EXTRAIT CHOISI:
########

Plus d’un ½ siècle après les indépendances réclamées à cor et à cri par les élites africaines et octroyées par l’ancien colonisateur à l’aube des années 60, l’heure est à la quête d’une vraie souveraineté partout en Afrique. Comme pour dire que les indépendances supra, purement formelles, n’avaient rien changé au modèle d’exploitation coloniale mis en place à la fin du 19ème siècle.

C’est un euphémisme de dire que la France connait, depuis les évènements du Mali, de fortes turbulences dans son « jardin » africain. Cela avait déjà commencé avec la République Centrafricaine puis s’est étendu Mali, au Burkina Faso, au Niger, au Togo dont on dit qu’il se rapproche du trio des pays partageant la zone dite des trois frontières. La France a pu récupérer le Gabon par la grâce d’un coup d’Etat de « salon » des mains d’un Ali Bongo qui avait commencé à montrer des signes de dissidence avec son adhésion au Commonwealth britannique. Elle a aussi gardé in extremis le Tchad où un Idriss DEBY ITNO, recevant Marine Le Pen, avait clairement affiché sa récusation du Fcfa comme monnaie pouvant favoriser le développement économique.

########

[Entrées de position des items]
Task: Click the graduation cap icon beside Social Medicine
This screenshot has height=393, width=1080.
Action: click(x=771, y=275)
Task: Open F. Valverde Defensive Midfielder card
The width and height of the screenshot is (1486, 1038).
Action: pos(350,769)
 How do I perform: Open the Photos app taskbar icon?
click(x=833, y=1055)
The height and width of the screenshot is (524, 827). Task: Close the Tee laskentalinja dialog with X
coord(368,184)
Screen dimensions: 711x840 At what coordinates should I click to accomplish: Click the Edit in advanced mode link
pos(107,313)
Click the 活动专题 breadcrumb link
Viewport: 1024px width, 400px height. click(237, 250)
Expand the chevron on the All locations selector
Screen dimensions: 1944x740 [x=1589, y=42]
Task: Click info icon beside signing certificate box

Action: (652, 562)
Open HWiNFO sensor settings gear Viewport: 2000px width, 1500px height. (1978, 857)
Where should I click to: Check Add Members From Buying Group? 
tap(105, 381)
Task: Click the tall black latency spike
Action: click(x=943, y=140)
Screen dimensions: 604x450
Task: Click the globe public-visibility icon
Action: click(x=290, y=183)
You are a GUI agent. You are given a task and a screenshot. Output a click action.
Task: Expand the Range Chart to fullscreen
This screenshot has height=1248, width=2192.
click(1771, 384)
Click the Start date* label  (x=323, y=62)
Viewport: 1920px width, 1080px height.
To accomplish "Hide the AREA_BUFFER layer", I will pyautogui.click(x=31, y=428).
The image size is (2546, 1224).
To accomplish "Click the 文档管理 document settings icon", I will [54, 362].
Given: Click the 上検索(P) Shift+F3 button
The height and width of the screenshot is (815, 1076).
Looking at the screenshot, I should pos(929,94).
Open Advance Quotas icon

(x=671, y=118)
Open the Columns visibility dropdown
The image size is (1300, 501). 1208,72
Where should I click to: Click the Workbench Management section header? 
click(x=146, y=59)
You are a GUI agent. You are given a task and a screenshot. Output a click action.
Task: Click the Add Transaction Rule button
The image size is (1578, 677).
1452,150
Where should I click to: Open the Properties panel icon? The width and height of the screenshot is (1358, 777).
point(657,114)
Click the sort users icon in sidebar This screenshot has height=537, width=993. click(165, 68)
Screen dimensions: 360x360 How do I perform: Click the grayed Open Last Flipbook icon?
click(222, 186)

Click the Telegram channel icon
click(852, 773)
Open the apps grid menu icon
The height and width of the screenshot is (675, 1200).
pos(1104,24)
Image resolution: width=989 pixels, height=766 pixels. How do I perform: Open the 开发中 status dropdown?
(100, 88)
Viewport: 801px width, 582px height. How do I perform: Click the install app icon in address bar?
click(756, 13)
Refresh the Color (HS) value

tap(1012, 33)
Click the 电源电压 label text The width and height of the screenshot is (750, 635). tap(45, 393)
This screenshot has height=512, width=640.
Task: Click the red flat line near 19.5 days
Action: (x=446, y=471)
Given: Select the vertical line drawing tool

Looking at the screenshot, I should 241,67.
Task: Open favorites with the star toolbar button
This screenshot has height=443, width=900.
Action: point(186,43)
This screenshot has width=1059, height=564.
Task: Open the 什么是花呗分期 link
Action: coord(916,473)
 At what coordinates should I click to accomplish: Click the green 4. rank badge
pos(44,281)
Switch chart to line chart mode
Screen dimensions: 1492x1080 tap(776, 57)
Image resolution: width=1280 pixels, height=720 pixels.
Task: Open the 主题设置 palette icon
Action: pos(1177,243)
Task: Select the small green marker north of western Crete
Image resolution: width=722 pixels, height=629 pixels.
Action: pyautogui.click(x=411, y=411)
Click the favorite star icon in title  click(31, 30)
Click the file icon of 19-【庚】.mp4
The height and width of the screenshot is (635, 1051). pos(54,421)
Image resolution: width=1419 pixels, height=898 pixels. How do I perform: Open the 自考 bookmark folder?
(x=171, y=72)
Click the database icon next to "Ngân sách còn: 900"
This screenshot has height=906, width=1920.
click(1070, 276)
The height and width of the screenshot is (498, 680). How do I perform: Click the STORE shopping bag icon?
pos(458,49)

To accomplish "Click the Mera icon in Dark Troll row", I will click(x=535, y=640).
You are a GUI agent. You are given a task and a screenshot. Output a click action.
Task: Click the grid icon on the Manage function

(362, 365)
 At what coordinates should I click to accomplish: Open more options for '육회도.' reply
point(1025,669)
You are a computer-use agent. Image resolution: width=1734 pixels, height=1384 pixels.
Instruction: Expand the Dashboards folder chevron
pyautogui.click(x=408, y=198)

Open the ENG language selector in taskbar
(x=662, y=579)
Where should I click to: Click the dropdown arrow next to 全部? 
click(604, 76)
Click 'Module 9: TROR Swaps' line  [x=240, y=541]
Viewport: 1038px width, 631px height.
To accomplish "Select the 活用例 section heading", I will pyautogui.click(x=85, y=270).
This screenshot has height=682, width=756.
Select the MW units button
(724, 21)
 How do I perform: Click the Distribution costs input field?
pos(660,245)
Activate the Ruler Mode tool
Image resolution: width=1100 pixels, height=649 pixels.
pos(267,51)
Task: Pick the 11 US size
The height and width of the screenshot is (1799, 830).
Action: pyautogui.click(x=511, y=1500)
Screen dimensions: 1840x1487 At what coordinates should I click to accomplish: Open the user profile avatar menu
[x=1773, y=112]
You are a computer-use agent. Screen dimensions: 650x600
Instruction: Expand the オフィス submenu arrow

########

OBJECTIFS:
[1] D'après l'extrait, à quelle organisation Ali Bongo avait-il adhéré ?
[2] Recopiez fidèlement le passage de l'extrait qui commence à « C’est un euphémisme » et se termine à « le développement économique. ».
Les items sont tirés d'une autre source.

CORRIGÉ DES EXERCICES:
[1] Au Commonwealth britannique.

[2]
C’est un euphémisme de dire que la France connait, depuis les évènements du Mali, de fortes turbulences dans son « jardin » africain. Cela avait déjà commencé avec la République Centrafricaine puis s’est étendu Mali, au Burkina Faso, au Niger, au Togo dont on dit qu’il se rapproche du trio des pays partageant la zone dite des trois frontières. La France a pu récupérer le Gabon par la grâce d’un coup d’Etat de « salon » des mains d’un Ali Bongo qui avait commencé à montrer des signes de dissidence avec son adhésion au Commonwealth britannique. Elle a aussi gardé in extremis le Tchad où un Idriss DEBY ITNO, recevant Marine Le Pen, avait clairement affiché sa récusation du Fcfa comme monnaie pouvant favoriser le développement économique.